▶ **Task statement**:
Please copy each line below that contains the string "clock".

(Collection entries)

*** Block opens ***

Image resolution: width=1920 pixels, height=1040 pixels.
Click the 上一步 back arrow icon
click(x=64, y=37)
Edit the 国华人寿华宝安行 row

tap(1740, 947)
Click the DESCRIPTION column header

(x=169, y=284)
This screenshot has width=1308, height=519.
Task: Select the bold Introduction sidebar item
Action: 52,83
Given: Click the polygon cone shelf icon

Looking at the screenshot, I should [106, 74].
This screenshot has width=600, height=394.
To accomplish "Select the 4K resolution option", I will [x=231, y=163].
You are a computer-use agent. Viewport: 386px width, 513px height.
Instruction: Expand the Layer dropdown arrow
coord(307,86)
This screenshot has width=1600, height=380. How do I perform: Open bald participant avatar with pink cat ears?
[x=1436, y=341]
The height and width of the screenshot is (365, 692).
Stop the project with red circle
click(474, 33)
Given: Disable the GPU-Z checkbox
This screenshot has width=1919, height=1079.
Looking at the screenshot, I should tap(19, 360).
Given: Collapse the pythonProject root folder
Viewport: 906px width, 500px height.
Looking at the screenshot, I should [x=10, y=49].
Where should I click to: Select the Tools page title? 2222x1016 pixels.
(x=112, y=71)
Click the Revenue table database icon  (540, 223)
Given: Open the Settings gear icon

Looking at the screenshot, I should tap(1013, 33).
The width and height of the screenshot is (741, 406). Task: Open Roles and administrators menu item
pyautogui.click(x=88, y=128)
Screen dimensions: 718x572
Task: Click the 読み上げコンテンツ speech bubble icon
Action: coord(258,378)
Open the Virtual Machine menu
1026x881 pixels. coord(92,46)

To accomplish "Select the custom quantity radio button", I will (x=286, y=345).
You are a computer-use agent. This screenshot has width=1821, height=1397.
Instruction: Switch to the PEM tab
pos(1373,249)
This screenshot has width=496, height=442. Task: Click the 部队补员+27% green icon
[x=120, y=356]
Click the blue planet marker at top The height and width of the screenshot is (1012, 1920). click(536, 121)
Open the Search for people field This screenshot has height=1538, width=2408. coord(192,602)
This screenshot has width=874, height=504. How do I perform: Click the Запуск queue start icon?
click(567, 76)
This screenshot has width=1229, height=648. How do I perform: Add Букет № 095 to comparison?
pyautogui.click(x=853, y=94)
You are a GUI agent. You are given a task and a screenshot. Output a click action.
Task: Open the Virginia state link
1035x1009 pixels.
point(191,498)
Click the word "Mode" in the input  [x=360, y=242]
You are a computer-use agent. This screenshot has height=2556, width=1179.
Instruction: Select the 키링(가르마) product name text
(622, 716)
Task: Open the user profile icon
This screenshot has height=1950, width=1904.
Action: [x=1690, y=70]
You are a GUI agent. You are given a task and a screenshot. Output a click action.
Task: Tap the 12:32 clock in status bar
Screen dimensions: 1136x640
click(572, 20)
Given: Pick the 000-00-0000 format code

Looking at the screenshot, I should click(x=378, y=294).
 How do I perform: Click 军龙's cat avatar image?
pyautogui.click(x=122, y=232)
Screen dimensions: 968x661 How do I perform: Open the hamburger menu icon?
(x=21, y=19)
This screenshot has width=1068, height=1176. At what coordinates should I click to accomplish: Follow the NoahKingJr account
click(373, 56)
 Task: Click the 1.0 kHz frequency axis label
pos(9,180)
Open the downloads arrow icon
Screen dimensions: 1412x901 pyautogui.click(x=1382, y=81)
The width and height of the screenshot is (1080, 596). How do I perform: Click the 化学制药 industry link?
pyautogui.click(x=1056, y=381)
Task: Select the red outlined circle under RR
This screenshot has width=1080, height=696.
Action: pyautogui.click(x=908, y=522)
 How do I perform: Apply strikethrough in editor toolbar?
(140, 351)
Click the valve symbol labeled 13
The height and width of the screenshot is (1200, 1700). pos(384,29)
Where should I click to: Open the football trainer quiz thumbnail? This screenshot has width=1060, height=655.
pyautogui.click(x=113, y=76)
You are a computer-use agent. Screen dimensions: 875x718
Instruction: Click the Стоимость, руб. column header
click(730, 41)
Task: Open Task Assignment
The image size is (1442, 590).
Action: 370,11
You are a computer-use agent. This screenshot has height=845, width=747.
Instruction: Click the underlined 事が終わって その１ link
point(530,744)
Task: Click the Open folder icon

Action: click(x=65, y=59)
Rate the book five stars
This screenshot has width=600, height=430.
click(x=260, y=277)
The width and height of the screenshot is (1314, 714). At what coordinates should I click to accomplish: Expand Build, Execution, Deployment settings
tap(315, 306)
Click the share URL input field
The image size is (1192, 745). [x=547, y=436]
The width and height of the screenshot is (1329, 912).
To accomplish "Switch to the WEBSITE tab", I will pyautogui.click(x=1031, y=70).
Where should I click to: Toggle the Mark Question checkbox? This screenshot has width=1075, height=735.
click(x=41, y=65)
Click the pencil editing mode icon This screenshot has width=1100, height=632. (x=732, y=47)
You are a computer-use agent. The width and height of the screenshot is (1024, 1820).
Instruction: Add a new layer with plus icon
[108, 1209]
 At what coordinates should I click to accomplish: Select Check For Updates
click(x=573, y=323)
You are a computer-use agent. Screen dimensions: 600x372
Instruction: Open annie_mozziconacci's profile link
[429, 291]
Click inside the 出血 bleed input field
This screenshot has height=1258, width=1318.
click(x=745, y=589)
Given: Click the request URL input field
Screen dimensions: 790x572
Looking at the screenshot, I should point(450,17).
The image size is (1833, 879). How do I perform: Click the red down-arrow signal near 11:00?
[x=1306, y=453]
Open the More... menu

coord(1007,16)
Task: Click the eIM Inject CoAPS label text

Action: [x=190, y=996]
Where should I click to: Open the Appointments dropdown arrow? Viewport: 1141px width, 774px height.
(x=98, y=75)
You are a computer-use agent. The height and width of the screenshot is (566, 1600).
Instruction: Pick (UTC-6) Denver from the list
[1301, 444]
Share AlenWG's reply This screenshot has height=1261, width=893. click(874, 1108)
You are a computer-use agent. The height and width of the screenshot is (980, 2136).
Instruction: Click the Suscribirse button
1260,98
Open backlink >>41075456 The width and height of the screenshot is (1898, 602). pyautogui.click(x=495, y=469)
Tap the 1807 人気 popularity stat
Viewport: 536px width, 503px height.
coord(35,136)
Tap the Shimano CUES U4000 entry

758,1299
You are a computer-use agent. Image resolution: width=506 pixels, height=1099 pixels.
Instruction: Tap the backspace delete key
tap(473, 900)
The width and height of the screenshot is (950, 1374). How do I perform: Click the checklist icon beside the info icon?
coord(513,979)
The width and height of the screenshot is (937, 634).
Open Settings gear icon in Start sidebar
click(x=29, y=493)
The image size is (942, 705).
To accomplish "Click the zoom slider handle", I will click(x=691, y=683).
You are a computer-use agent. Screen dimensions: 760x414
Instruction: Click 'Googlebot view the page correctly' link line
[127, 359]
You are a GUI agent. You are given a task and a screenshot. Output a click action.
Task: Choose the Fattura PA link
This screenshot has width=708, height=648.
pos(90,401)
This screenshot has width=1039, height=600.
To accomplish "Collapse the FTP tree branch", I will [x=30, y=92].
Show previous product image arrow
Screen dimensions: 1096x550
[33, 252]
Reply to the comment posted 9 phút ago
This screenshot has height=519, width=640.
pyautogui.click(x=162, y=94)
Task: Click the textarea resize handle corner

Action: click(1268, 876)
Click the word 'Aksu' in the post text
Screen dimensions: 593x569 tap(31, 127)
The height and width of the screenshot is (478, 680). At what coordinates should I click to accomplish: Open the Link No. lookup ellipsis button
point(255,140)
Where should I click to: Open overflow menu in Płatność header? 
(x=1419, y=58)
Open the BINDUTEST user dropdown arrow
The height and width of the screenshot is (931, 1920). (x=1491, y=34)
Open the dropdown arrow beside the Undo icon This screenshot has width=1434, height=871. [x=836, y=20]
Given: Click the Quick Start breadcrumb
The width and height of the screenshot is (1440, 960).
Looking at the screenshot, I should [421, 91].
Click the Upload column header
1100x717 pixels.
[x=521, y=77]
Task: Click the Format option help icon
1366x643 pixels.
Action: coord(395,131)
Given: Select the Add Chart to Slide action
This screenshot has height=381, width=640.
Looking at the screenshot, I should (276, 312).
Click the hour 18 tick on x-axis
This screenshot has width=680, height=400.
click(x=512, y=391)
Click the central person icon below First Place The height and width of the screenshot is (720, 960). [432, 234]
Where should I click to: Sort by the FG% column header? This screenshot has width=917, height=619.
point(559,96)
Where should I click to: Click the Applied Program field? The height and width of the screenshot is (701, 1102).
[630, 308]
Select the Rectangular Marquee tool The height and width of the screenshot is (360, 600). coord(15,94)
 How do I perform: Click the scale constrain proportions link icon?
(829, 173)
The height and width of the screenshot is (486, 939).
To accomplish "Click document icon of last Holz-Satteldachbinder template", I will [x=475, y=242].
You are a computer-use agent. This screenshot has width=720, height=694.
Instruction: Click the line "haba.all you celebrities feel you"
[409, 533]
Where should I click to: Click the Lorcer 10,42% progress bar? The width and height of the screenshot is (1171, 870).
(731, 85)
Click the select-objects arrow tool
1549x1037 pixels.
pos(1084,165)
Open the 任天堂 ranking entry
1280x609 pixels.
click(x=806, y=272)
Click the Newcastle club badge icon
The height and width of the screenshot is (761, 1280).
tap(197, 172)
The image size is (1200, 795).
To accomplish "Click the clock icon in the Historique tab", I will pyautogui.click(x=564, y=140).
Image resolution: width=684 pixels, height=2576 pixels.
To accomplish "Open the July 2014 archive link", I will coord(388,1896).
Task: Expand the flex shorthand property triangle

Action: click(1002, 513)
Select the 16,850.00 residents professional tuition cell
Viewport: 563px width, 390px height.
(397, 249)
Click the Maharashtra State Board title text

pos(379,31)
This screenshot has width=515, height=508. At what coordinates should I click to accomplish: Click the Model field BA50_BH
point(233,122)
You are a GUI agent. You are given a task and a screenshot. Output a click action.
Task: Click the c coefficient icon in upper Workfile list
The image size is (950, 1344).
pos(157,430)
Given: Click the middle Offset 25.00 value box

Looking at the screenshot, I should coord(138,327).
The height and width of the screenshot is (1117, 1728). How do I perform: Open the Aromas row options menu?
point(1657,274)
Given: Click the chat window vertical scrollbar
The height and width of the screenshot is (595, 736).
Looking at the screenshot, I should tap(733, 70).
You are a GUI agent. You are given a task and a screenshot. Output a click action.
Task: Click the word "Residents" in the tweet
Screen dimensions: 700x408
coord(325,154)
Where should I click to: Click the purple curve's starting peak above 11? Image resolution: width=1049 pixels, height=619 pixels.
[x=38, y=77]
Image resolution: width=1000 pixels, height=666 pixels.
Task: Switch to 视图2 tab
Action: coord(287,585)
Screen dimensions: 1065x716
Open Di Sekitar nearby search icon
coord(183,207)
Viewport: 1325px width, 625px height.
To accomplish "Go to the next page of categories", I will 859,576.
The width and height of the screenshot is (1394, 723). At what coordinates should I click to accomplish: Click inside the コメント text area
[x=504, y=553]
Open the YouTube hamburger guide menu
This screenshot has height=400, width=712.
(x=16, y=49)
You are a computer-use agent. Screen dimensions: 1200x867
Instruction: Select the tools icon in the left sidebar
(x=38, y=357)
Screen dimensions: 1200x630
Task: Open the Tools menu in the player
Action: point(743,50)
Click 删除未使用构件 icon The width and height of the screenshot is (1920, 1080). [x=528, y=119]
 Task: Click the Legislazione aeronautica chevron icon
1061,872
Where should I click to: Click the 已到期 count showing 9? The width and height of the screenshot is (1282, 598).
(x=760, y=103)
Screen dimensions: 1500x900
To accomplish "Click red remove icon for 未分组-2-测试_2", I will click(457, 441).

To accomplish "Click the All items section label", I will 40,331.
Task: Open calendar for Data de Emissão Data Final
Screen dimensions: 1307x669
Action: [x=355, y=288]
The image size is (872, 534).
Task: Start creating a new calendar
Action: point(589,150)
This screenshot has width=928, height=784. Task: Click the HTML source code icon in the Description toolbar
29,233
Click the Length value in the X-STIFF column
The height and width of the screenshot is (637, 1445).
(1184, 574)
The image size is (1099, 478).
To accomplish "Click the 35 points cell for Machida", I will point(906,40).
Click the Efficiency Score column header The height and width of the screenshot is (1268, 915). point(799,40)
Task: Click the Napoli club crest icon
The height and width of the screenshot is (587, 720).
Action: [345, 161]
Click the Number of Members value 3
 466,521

*** Block closes ***

▶ **Response**:
Task: Tap the 12:32 clock in status bar
To accomplish "Click the clock icon in the Historique tab", I will pyautogui.click(x=564, y=140).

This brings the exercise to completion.